*Activity*: The answer should consist of each line below that contains the word "folder".
═══ Data excerpts
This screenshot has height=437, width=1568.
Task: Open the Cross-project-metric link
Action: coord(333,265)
══════
═══ Data excerpts
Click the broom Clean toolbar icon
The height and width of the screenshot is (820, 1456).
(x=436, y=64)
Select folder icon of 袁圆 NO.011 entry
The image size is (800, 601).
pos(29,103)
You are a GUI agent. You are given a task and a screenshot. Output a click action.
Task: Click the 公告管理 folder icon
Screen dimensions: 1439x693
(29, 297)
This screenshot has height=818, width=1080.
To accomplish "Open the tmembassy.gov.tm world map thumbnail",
══════
═══ Data excerpts
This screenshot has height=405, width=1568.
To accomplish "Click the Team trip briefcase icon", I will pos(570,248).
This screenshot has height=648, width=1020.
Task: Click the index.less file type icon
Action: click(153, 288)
══════
*Response*:
Select folder icon of 袁圆 NO.011 entry
Task: Click the 公告管理 folder icon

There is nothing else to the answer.